** Source data follows **
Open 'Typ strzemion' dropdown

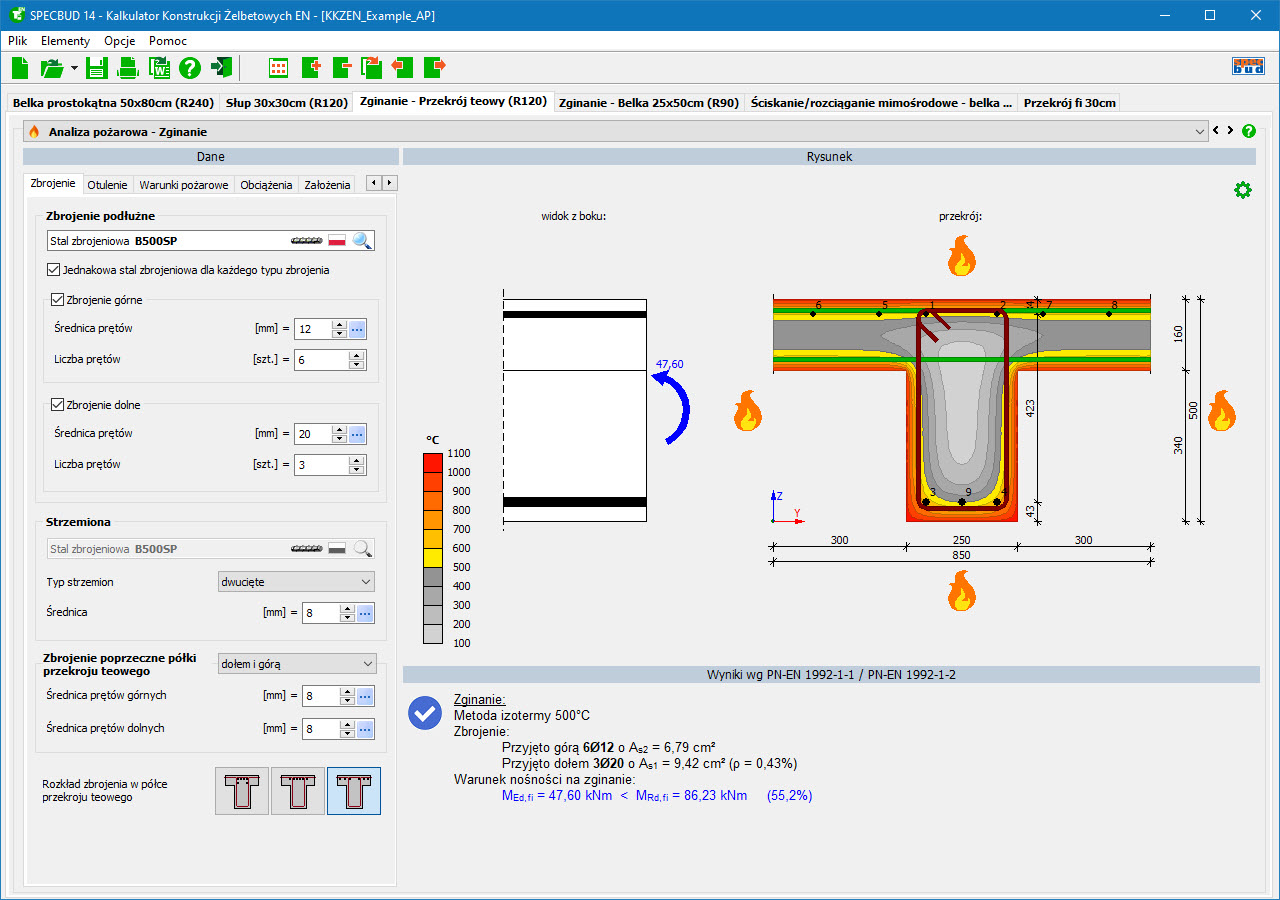[296, 581]

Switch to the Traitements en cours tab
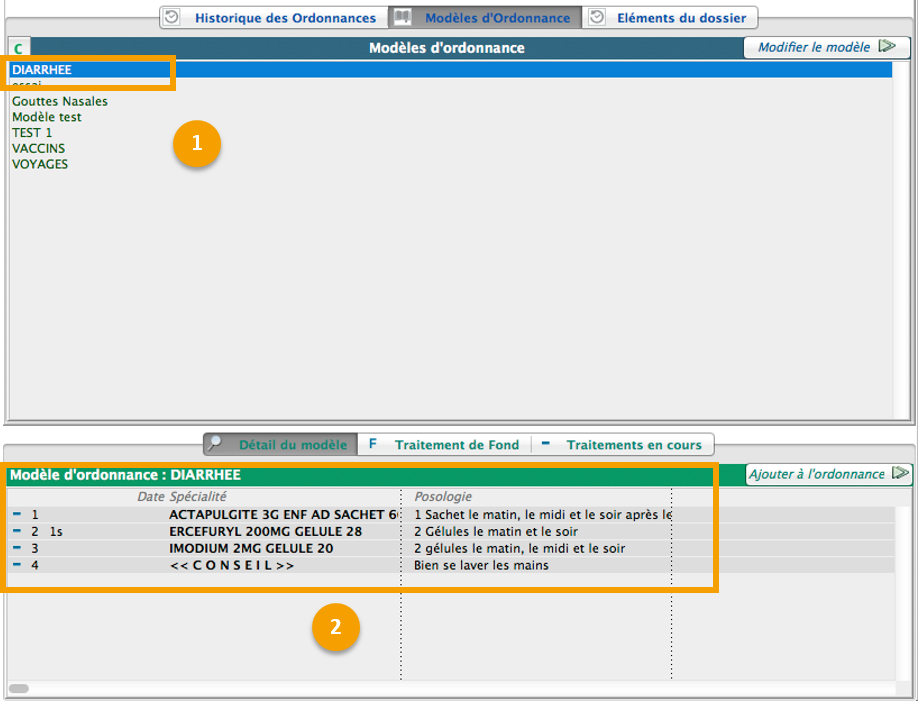pos(633,444)
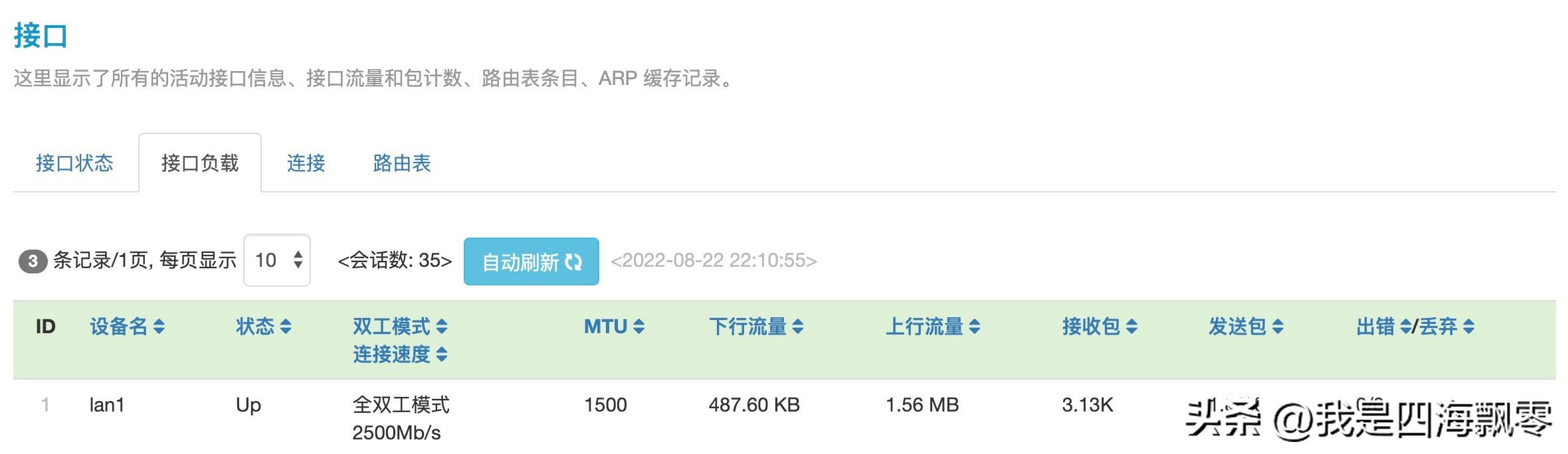This screenshot has width=1568, height=454.
Task: Click the sort arrows beside 设备名
Action: click(x=159, y=327)
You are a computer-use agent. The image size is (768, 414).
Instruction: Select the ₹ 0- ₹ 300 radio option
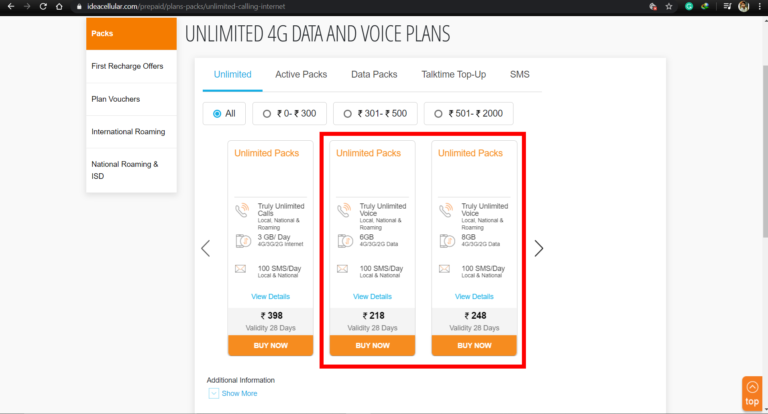(x=289, y=114)
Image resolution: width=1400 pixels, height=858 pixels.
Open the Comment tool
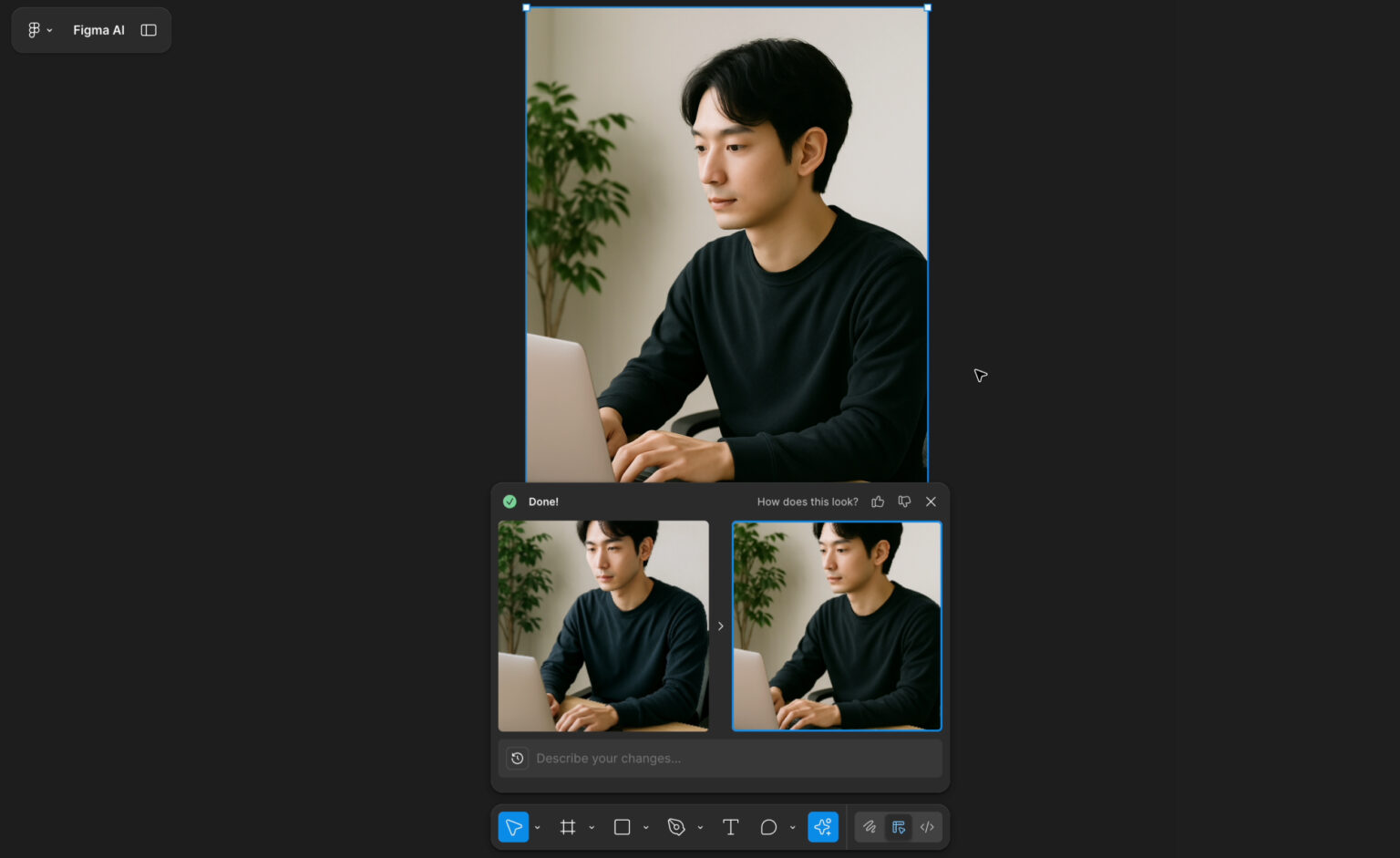pos(768,827)
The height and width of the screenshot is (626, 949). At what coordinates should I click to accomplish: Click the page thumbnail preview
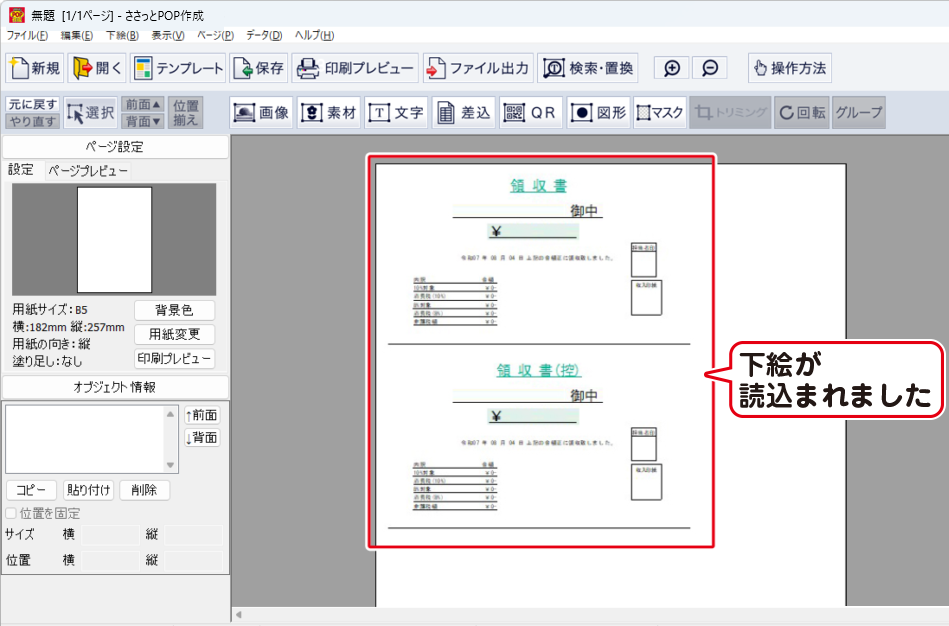pos(114,239)
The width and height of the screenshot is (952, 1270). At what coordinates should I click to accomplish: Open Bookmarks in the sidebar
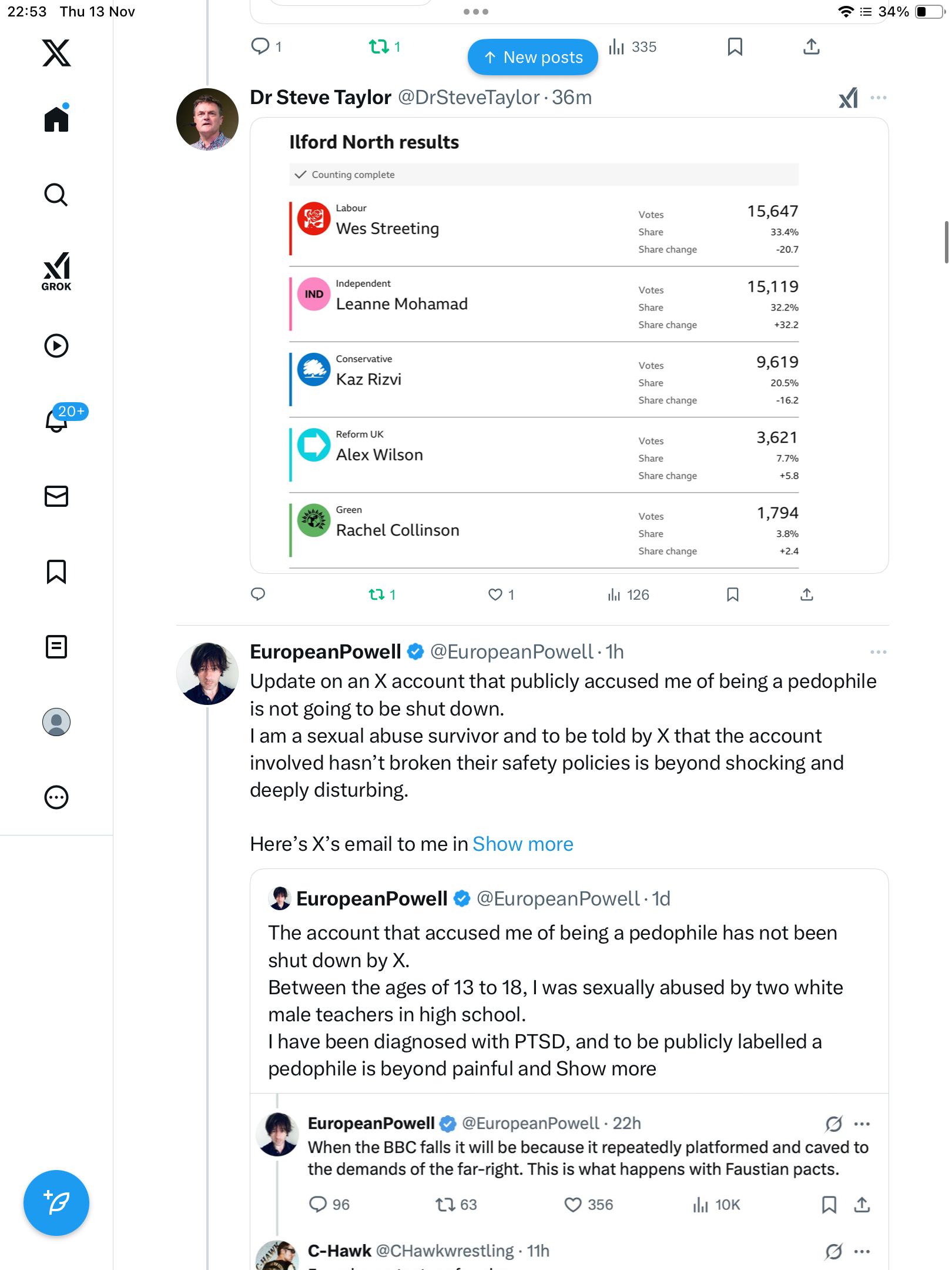[56, 572]
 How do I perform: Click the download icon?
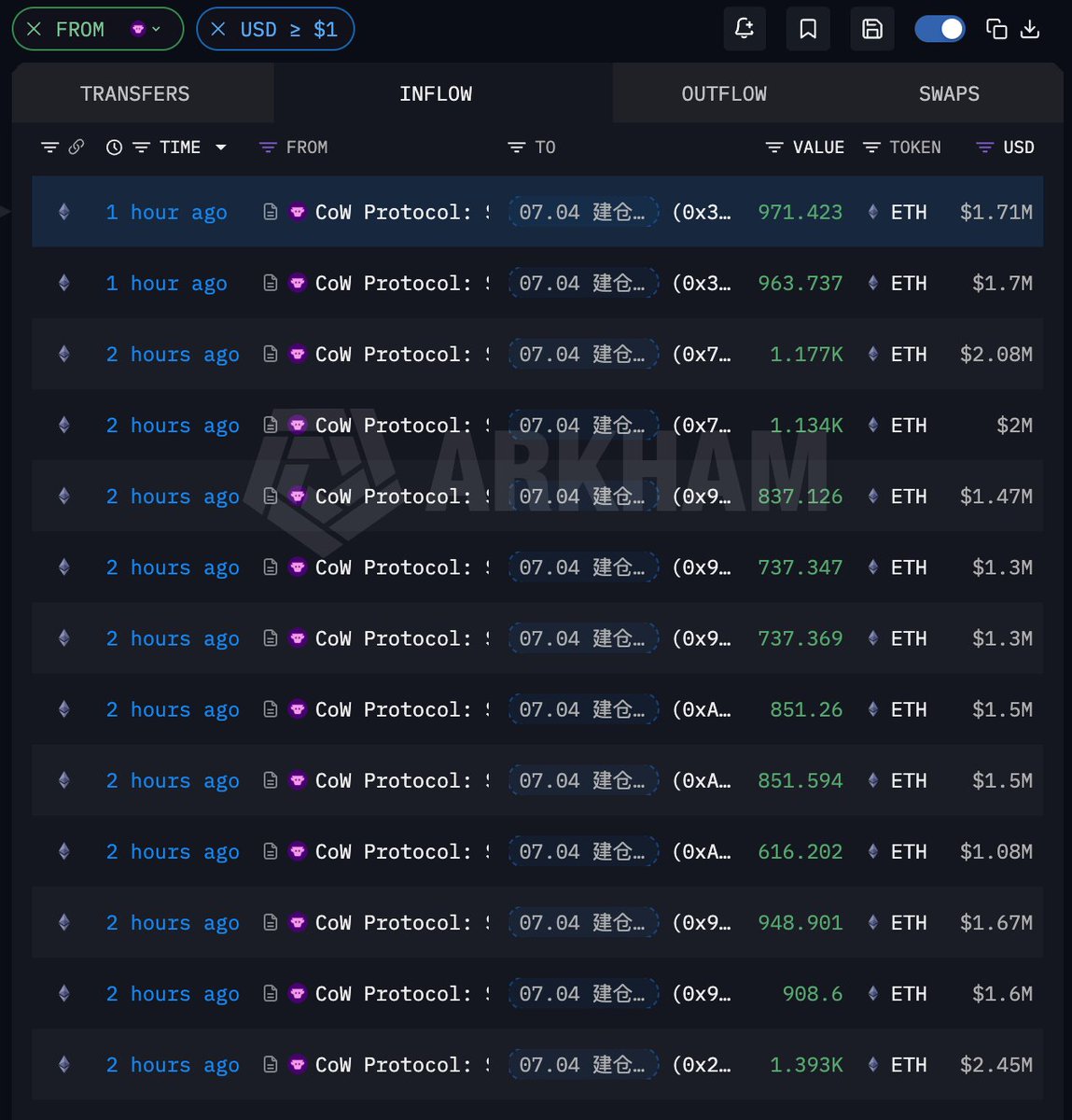(1030, 29)
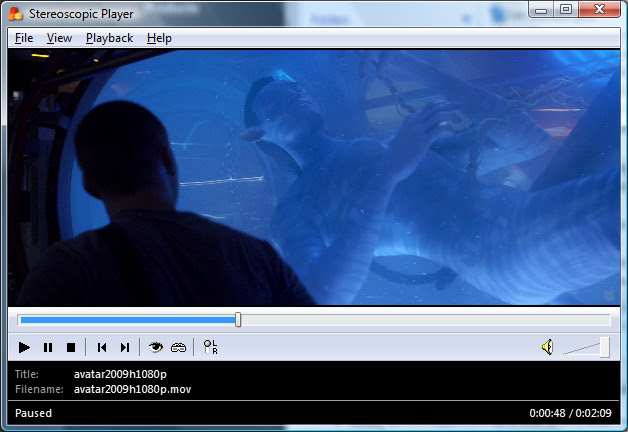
** End of Source data **
Task description ▸
Please print each entry exactly as it stands, without the pictures.

Solution to this task ▸
Open 'Typ strzemion' dropdown

[296, 581]

Switch to the Traitements en cours tab
pos(633,444)
This screenshot has width=1568, height=454.
Task: Click the sort arrows beside 设备名
Action: click(x=159, y=327)
You are a computer-use agent. The image size is (768, 414).
Instruction: Select the ₹ 0- ₹ 300 radio option
(x=289, y=114)
Image resolution: width=1400 pixels, height=858 pixels.
Open the Comment tool
pos(768,827)
The height and width of the screenshot is (626, 949). At what coordinates should I click to accomplish: Click the page thumbnail preview
pos(114,239)
The width and height of the screenshot is (952, 1270). At what coordinates should I click to accomplish: Open Bookmarks in the sidebar
[56, 572]
 How do I perform: Click the download icon?
(1030, 29)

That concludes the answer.